Activity:
Wherever an image appears in the entries, drop it and reproduce everything else exactly.

Dataset records:
──────
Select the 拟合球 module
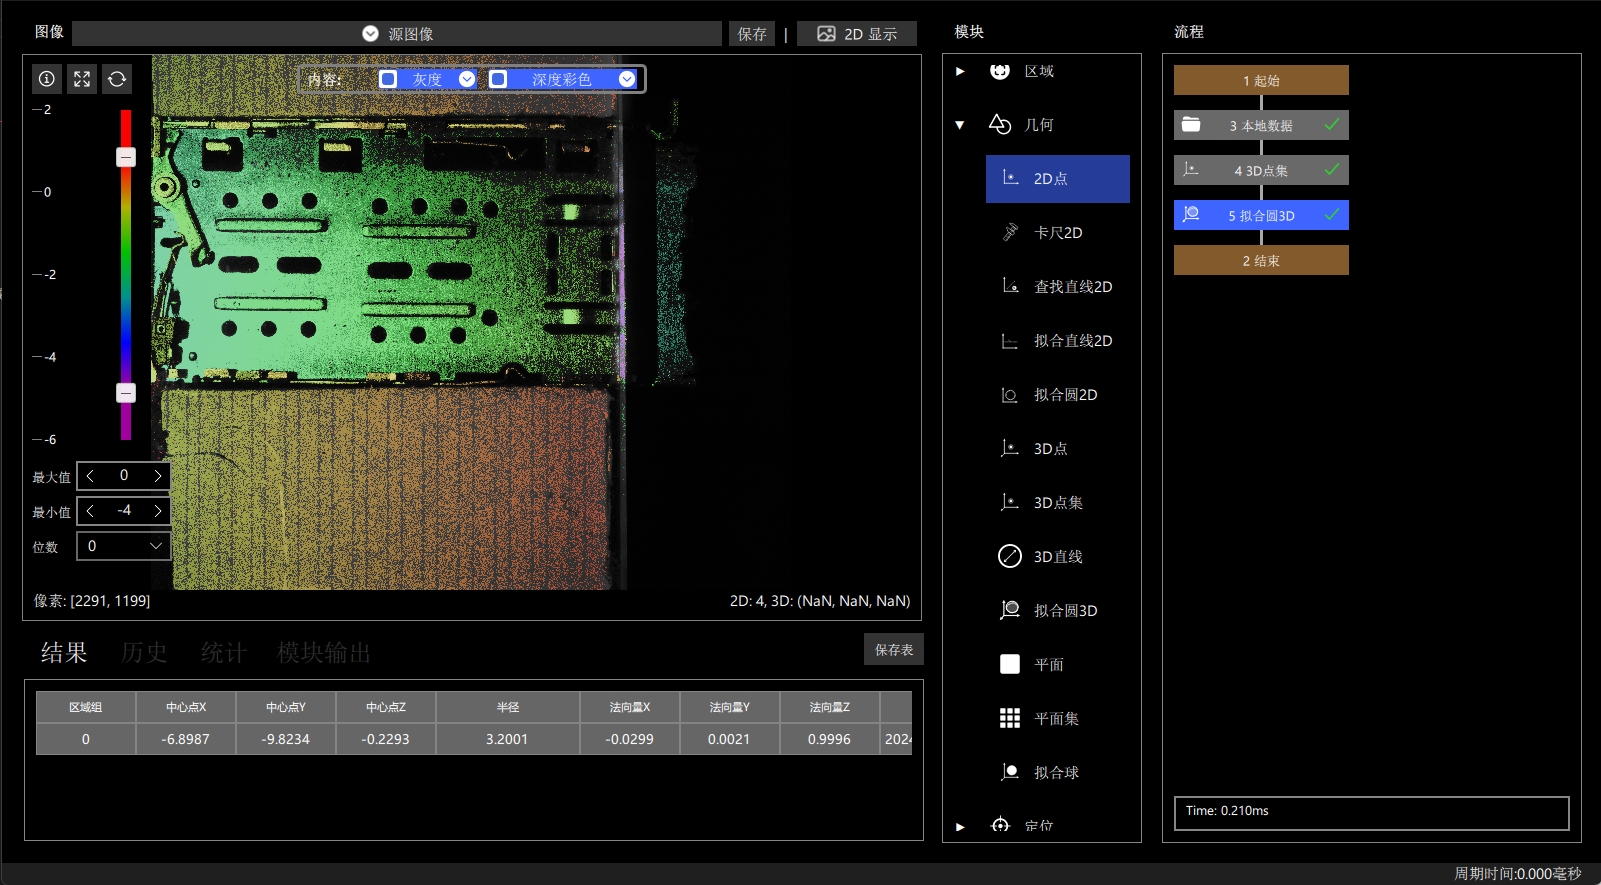Screen dimensions: 1601x885 coord(1058,773)
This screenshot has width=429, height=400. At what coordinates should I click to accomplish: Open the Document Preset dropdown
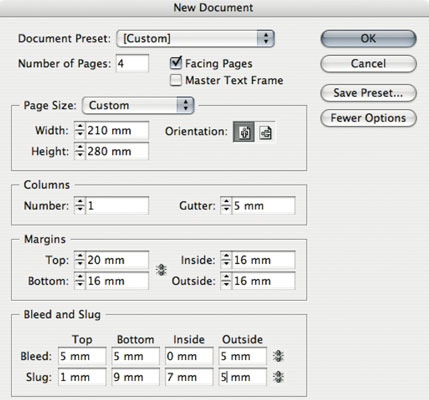point(195,39)
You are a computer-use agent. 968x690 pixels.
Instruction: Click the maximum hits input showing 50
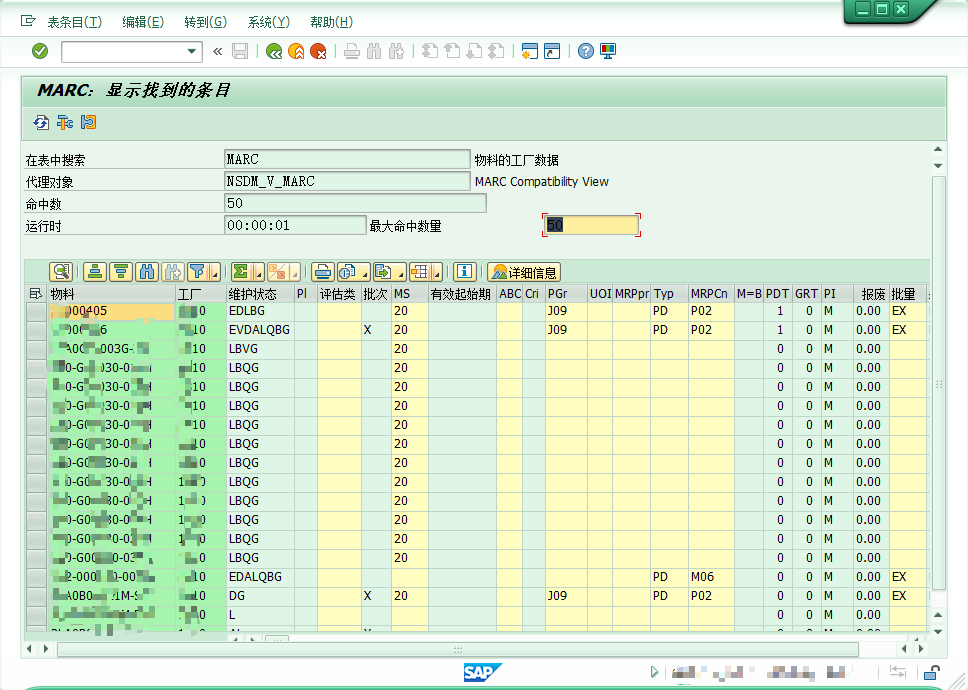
──────
Reply to the task:
Select the 拟合球 module
Screen dimensions: 1601x885 coord(1058,773)
This screenshot has width=429, height=400. At what coordinates should I click to accomplish: Open the Document Preset dropdown
point(195,39)
You are a computer-use agent. 968x690 pixels.
Instruction: Click the maximum hits input showing 50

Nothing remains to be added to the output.